#### REQUIRED ACTION:
In the data below, set down exactly the lines from the one containing "You are a GUI" up to and including the one containing "This screenshot has width=573, height=909.". Leave the pictures out.

[Items from a dataset]

== Segment start ==

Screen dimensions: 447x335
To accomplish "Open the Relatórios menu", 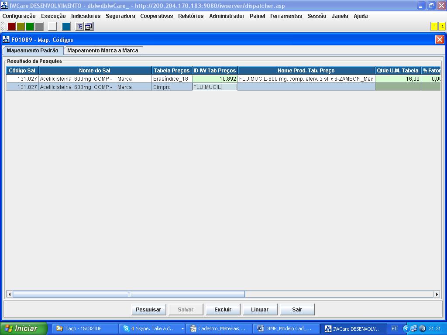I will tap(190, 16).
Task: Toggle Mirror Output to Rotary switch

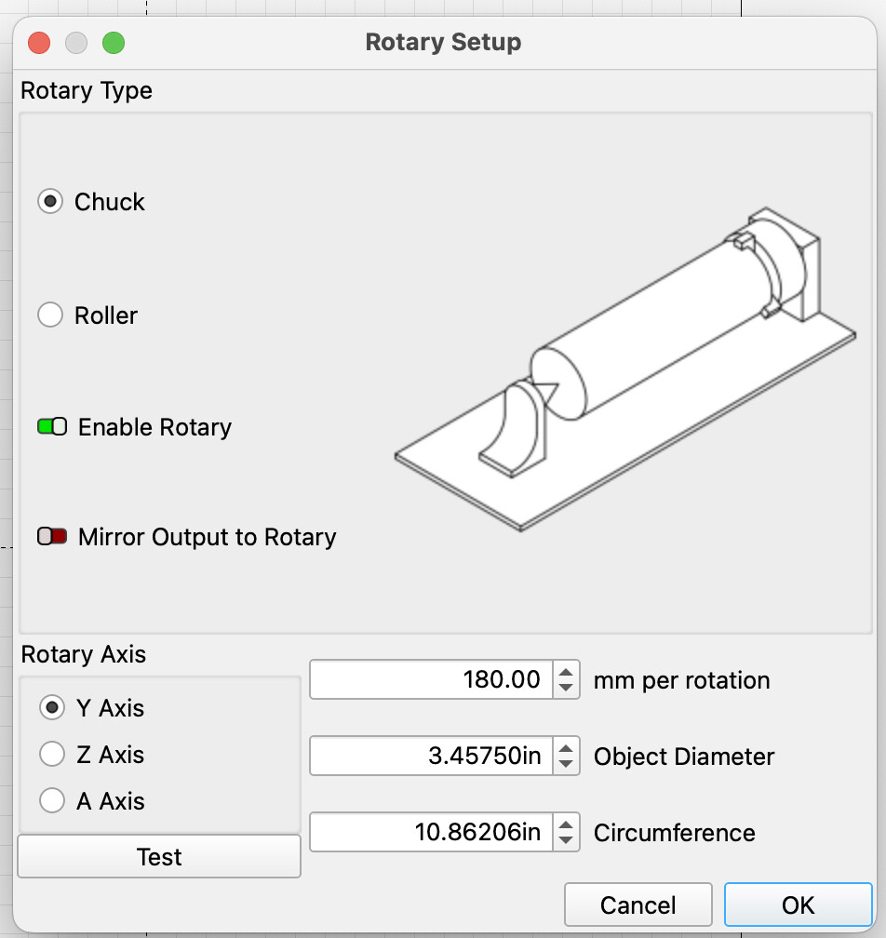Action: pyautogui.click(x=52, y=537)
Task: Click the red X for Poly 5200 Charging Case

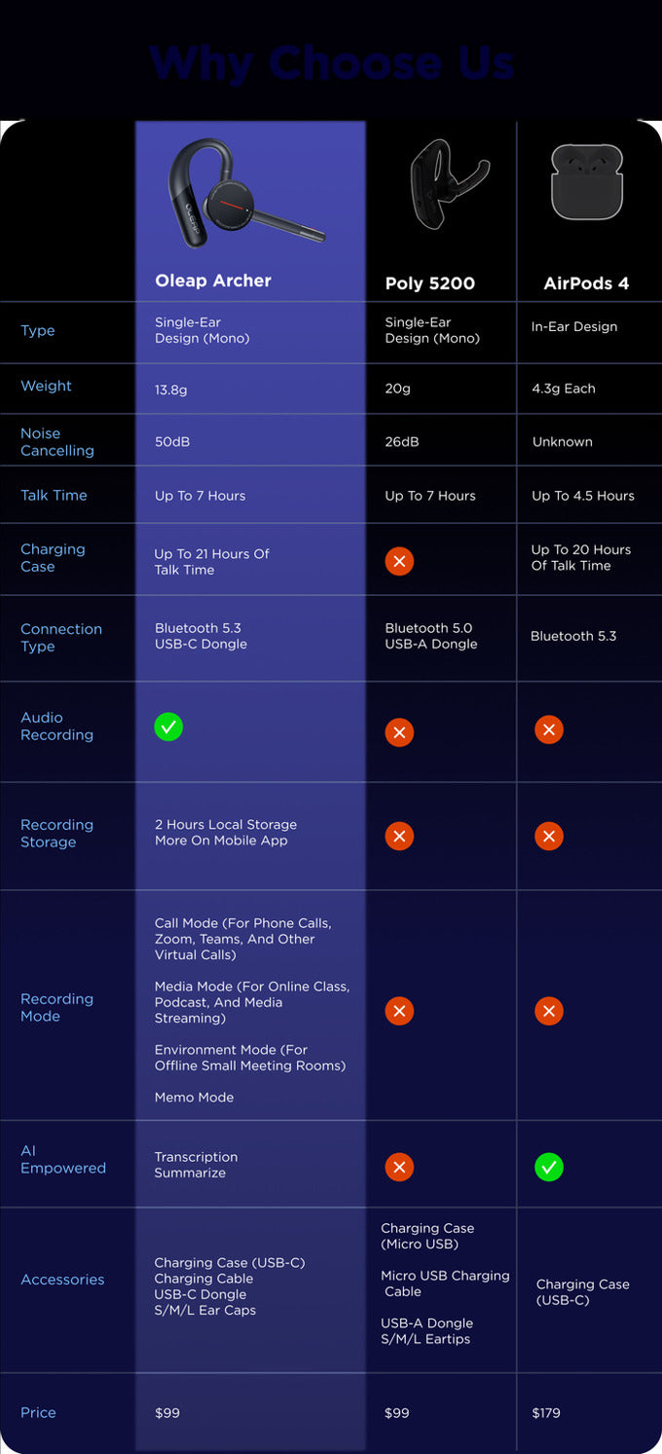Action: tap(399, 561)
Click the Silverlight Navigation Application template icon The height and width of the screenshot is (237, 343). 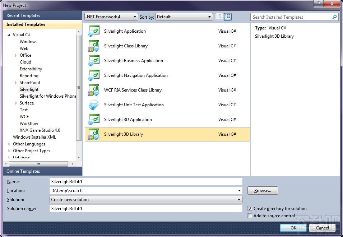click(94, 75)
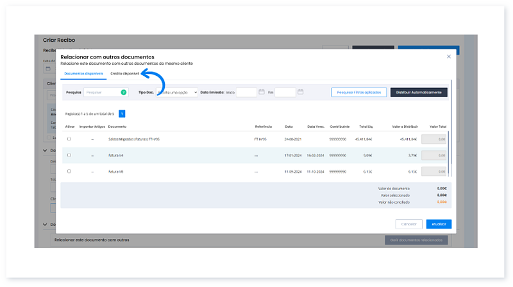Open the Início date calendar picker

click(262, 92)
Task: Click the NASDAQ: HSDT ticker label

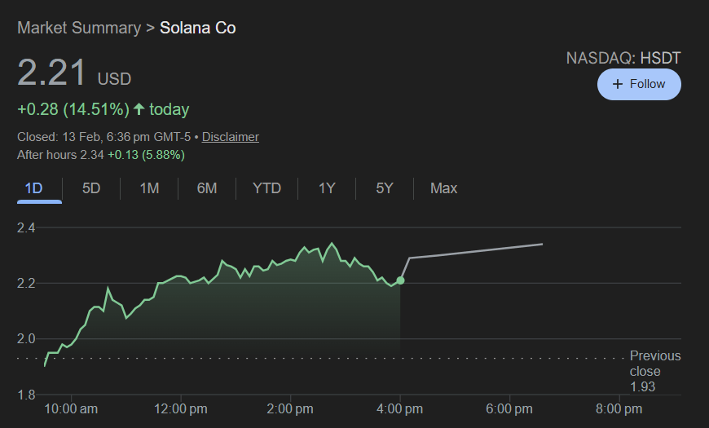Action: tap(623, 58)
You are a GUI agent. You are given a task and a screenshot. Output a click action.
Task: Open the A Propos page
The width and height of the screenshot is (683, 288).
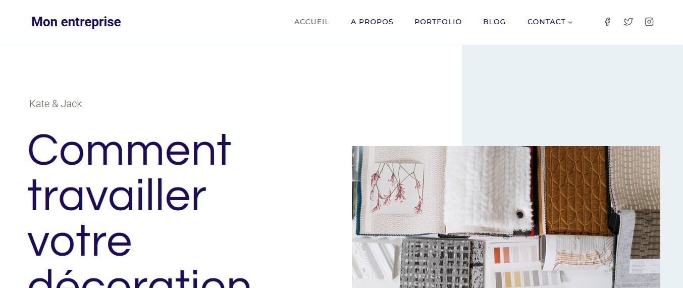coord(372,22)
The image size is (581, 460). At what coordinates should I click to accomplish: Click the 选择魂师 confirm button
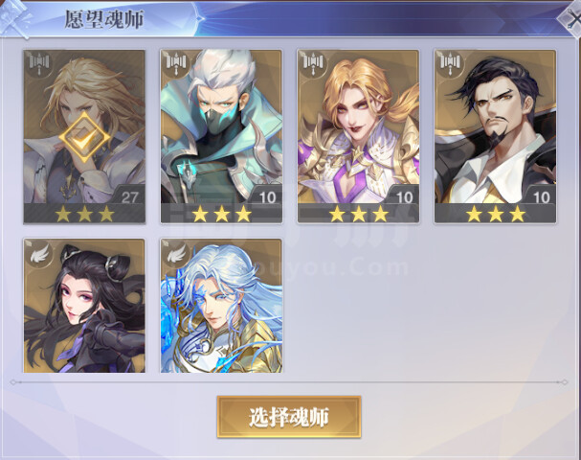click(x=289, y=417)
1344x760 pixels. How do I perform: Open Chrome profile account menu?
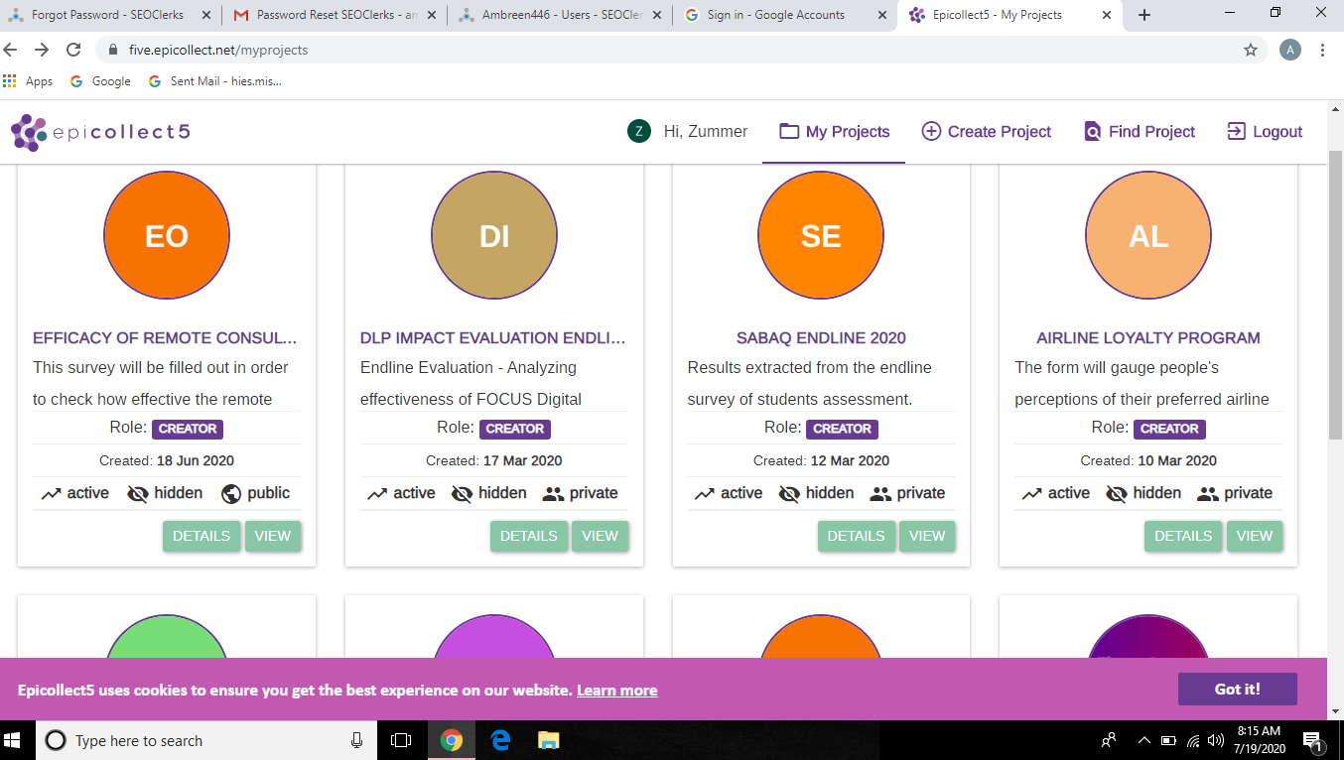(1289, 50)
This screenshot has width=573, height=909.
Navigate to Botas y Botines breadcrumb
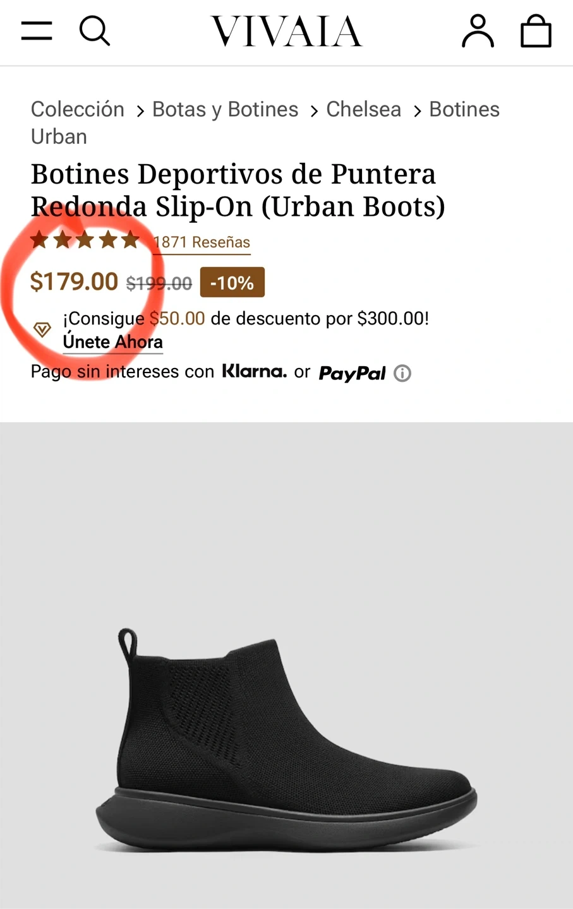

== Segment end ==

#### SOLUTION:
You are a GUI agent. You are given a task and a screenshot. Output a click action.
Task: Open the A Propos page
The width and height of the screenshot is (683, 288).
coord(372,22)
The image size is (581, 460). At what coordinates should I click to accomplish: Click the 选择魂师 confirm button
click(x=289, y=417)
1344x760 pixels. How do I perform: Open Chrome profile account menu?
(1289, 50)
This screenshot has width=573, height=909.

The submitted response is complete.